EdibleFriend@lemmy.world 9 months ago
Lol I’m a millennial too I definitely remember that and it’s not what I’m talking about at all. They just stood around for the most part.
FenrirIII@lemmy.world 9 months ago
I have been educating my child on unions and workers’ rights. When he’s old enough, we move on to the proper engineering and maintenance of guillotines.
EdibleFriend@lemmy.world 9 months ago
Have you considered teaching him welding and bulldozer operation?
sour@kbin.social 9 months ago
programming better
Guy_Fieris_Hair@lemmy.world 9 months ago
It is getting to the point that is the only option. Voting doesn’t matter, protesting doesn’t matter, complaining doesn’t matter. Millennials were raised that those are the processes, we have come to realize they don’t work and our kids are being raised with the understanding that that doesn’t work. If they want things to change, and it literally HAS to, that is what needs to happen. Either accept the status quo or forcefully change it. If I understand history, that is the most American thing you can do.

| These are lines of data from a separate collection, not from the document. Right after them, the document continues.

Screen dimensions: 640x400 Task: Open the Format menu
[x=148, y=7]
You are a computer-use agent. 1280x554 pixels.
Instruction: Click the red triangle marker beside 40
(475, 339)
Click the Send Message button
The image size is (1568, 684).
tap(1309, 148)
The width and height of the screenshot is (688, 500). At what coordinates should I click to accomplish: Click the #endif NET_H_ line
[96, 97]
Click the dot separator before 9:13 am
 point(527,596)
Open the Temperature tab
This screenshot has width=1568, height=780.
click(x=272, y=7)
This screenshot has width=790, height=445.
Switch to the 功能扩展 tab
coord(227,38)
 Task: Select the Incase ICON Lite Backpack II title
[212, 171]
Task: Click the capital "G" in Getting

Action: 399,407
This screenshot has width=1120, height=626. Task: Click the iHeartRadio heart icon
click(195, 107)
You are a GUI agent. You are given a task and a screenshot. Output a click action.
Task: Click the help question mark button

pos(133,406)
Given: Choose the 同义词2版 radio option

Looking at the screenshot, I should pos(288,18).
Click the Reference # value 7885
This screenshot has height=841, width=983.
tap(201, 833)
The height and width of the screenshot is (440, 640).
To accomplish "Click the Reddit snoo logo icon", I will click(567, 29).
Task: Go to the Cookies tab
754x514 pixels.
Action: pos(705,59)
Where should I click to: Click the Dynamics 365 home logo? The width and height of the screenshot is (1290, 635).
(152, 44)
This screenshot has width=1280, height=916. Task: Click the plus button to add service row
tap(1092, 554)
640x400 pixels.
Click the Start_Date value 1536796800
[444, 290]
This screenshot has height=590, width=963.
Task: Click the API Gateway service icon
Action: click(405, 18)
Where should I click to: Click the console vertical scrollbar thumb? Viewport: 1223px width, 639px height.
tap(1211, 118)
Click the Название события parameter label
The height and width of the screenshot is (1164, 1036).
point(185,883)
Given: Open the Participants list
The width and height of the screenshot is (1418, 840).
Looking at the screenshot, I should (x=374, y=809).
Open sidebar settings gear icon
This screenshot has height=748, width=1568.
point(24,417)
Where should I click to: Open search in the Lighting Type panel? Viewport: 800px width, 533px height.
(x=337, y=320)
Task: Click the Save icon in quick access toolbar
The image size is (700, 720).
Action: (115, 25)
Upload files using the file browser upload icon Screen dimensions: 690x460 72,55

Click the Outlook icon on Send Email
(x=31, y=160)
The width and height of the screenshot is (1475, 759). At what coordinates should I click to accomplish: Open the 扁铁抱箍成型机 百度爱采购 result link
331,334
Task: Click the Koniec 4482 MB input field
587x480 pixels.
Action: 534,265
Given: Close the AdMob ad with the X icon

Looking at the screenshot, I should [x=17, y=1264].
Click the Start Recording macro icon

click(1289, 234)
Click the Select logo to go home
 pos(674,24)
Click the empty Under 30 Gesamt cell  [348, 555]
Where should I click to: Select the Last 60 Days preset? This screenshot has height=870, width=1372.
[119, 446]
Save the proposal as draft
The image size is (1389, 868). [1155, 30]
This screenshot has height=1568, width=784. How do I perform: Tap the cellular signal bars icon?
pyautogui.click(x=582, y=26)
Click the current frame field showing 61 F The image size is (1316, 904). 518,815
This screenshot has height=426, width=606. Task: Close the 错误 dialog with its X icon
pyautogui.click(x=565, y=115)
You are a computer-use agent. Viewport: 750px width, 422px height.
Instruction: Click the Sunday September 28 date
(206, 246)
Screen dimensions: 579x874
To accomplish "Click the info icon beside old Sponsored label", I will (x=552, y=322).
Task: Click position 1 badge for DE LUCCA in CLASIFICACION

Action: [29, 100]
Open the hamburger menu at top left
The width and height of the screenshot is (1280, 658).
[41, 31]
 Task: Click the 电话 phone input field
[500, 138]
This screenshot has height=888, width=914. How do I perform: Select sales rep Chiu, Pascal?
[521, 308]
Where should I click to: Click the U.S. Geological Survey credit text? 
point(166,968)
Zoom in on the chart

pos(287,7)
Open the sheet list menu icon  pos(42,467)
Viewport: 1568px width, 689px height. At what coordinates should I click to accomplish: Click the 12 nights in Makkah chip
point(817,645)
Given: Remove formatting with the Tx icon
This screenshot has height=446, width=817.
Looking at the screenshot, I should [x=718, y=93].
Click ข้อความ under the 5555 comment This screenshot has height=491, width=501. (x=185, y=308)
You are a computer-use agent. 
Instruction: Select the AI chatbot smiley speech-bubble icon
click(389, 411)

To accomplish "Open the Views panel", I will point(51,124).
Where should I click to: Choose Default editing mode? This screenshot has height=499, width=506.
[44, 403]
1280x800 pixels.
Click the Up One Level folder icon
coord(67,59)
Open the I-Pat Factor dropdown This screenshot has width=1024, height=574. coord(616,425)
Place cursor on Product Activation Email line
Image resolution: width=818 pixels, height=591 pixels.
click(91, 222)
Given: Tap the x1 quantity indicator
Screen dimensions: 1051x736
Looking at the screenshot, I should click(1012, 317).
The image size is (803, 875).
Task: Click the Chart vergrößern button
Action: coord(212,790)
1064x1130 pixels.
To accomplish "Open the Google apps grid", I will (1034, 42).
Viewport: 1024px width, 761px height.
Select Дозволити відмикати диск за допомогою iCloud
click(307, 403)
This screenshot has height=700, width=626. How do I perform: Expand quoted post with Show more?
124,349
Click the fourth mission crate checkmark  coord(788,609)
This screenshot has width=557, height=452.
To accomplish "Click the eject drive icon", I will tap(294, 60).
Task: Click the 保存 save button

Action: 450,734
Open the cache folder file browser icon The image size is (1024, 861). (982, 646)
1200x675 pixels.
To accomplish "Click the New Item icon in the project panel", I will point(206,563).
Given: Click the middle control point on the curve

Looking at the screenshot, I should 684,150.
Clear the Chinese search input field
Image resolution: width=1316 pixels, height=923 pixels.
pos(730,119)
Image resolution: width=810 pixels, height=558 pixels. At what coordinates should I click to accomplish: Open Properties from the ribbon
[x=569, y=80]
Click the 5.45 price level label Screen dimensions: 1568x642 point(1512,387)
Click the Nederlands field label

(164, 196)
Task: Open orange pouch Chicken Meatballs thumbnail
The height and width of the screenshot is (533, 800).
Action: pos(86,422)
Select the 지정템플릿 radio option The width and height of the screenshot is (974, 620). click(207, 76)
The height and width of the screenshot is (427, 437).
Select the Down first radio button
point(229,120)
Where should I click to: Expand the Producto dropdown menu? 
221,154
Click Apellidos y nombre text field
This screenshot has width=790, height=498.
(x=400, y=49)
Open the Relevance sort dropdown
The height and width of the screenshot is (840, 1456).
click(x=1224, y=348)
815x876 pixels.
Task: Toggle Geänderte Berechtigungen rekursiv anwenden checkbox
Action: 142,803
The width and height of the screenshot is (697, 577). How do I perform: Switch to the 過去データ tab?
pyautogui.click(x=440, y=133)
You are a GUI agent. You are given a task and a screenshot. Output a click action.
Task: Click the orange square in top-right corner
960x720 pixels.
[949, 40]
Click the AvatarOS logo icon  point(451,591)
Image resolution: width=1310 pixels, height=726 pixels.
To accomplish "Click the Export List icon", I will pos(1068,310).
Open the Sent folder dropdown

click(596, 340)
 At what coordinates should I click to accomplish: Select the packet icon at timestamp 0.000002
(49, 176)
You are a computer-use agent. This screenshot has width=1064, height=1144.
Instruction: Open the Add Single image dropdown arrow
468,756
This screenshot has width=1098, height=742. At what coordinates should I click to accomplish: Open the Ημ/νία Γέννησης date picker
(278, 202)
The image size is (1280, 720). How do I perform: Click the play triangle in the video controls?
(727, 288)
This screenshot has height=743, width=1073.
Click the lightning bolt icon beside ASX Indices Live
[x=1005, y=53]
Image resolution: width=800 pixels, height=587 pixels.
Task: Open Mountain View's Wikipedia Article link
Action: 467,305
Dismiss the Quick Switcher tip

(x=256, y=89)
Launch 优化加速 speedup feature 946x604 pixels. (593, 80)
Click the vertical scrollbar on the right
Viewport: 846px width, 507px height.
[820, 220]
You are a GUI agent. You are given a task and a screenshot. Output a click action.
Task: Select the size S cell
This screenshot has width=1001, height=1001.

cooopsspace@infosec.pub 9 months ago
The funny thing is that we have politicians here in Australia that complain about “woke” environmentalists standing up for the environment by sitting down on the road. They’re trying to have them labelled as terrorists for simply sitting down in the street.
Meanwhile in France, Farmers who are angry about stopping of diesel concessions are setting things on fire, blocking streets with tractors and dumping manure and dirt into the street to block public servants responsible into buildings.
The point is two fold, French have always done protests better. And the west conservatives have a massive raging boner for eroding ones rights to protest.
Bronzie@sh.itjust.works 9 months ago
I support protesting wholeheartedly, but blocking a road is among the most moronic ways to protest I can think of.
They are blocking emergency vehicles, people going to work, people doing errands, visiting family, goods being transported etc.
There is a reason people get pissed off and pull them off of the road themselves. It does absolutely nothing to further their cause.
It doesn’t even effect the people they protest against.
Imagine missing your kids show, mothers dying breath or the flight to your long awaited vacation and family visit because someone couldn’t think of a more appropriate way to protest than sitting down and being an absolute butthole.
_number8_@lemmy.world 9 months ago
i’d rather complain than be complacent at least
daltotron@lemmy.world 9 months ago
I’m gonna be honest, I’m a zoomer (ahhh yes I’m a zoomer, I’m a zoomer, yippee! Everyone look at me, I’m the zoomer) and, looking towards the future, my future, I’m already kinda there. I just think we both haven’t quite hit the critical mass where everyone else is at that point, yet, and I think that the narrative about, you know, why things suck, I think that’s been co-opted with a mixed level of success, forcing people to feel “fine” with their circumstances, or, forcing people to feel personally responsible for their circumstances, as the case may be. I also think there’s a good amount of cynicism about standing up to the US government and institutions, since we’ve been fed a shitload of stuff against that, and then, you know, we’re all fucked and have limited resources and whatever. I also think people are probably too nice for their own good, most people just kind of want to chill, even if that means they’re actually not allowed to chill because they have to work 2 jobs and have no energy and one financial emergency could wipe them out instantly.
I dunno, I feel pretty cynical, but I also feel like things will probably get at least a little bit worse, before they get better. I just hope they get worse in the right way, instead of in the whole like, world ending kind of way. Or, localized apocalypse, kind of way, more likely.